The Geometry shading stage is another optional stage that can modify entire geometric primitives within the OpenGL pipeline. This stage operates on individual geometric primitives allowing each to be modified. In this stage, you might generate more geometry from the input primitive, change the type of geometric primitive (e.g., converting triangles to lines), or discard the geometry altogether. If activated, a geometry shader receives its input either after vertex shading has completed processing the vertices of a geometric primitive or from the primitives generated from the tessellation shading stage, if it’s been enabled. The geometry shading stage is described in Chapter 10, “Geometry Shaders.”
Finally, the last part of the OpenGL shading pipeline is the Fragment shading stage. This stage processes the individual fragments (or samples, if sample-shading mode is enabled) generated by OpenGL’s rasterizer and must have a shader bound to it.
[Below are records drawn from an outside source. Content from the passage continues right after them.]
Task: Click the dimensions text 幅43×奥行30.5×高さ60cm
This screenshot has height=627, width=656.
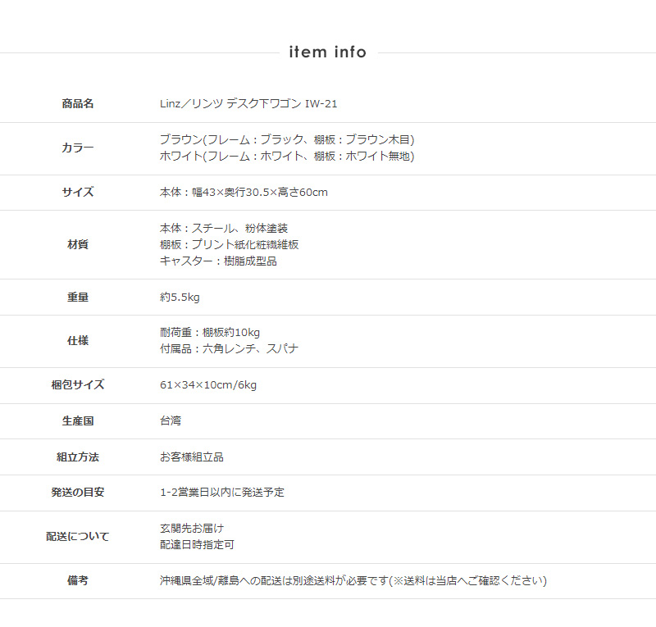Action: click(244, 193)
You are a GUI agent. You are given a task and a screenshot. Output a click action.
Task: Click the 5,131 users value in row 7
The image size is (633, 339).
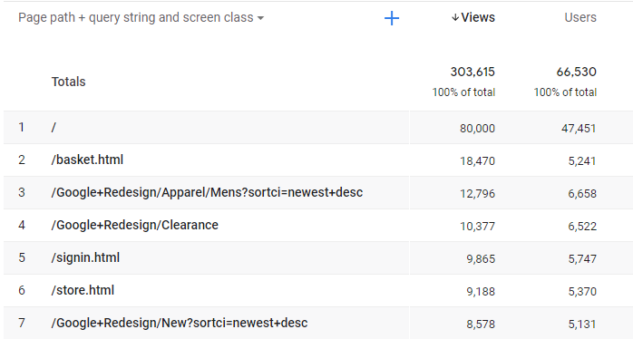coord(582,324)
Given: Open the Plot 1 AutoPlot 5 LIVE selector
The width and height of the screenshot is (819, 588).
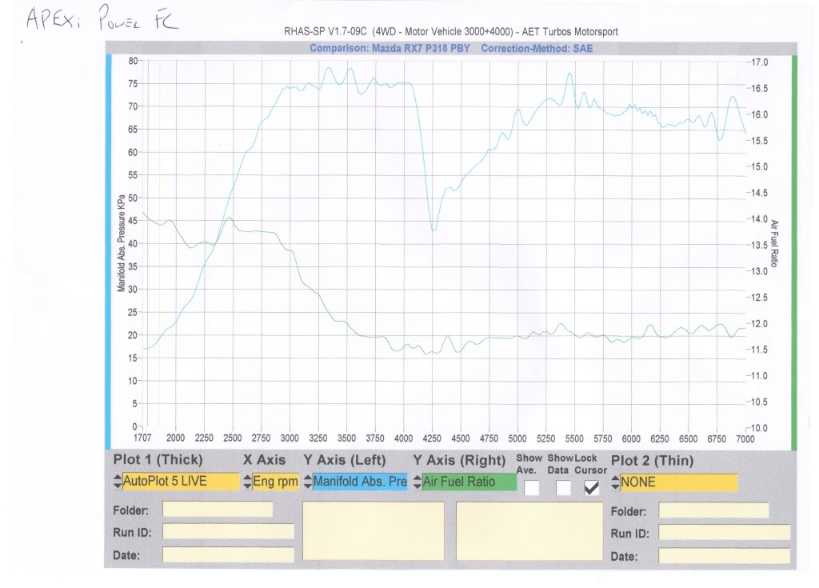Looking at the screenshot, I should point(180,482).
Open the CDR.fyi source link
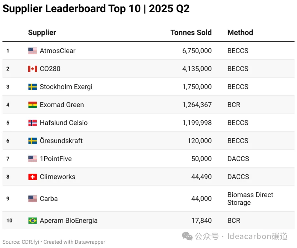This screenshot has height=248, width=297. point(30,242)

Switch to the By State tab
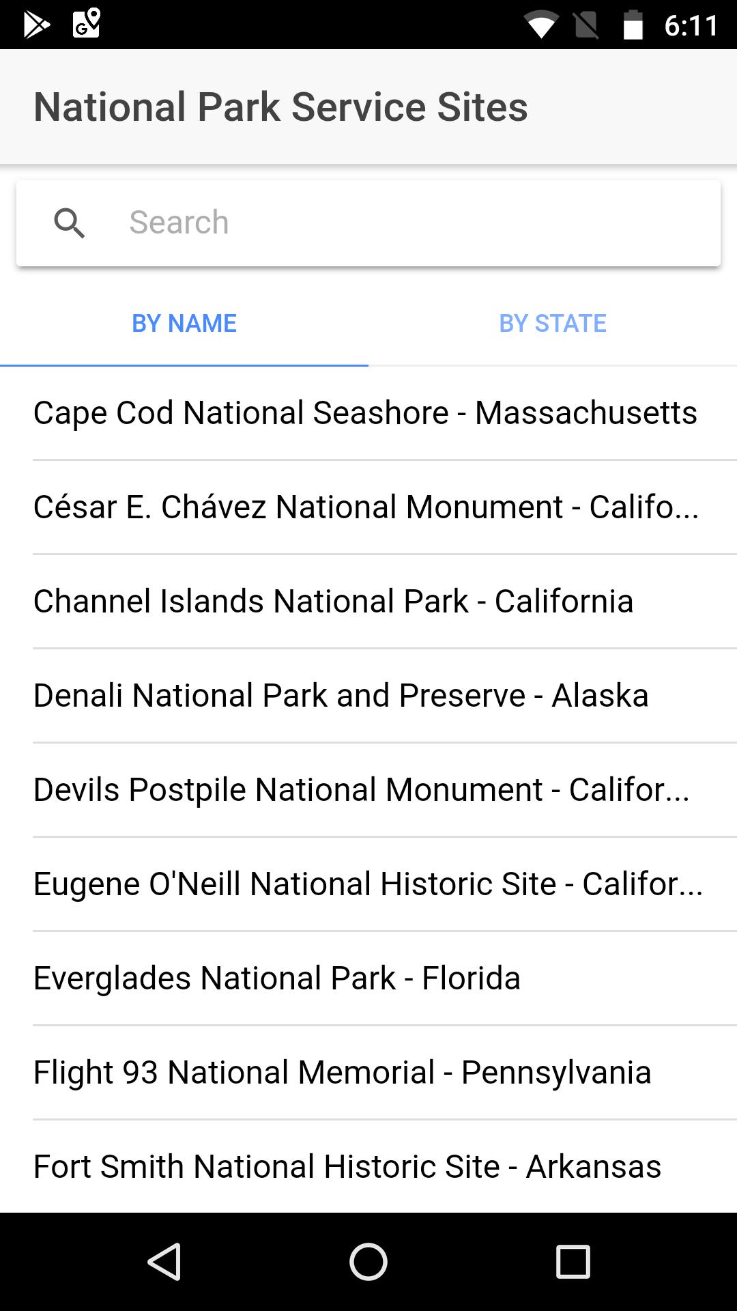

In this stage, a fragment’s color and depth values are computed and then sent for further processing in the fragment-testing and blending parts of the pipeline. Fragment shading operation is discussed in many sections of the text.
The Compute shading stage is not part of the graphical pipeline like the stages above, but stands on its own as the only stage in a program. A compute shader processes generic work items, driven by an application-chosen range, rather than by graphical inputs like vertices and fragments. Compute shaders can process buffers created and consumed by other shader programs in your application. This includes framebuffer post-processing effects or really anything you want. Compute shaders are described in Chapter 12, “Compute Shaders.”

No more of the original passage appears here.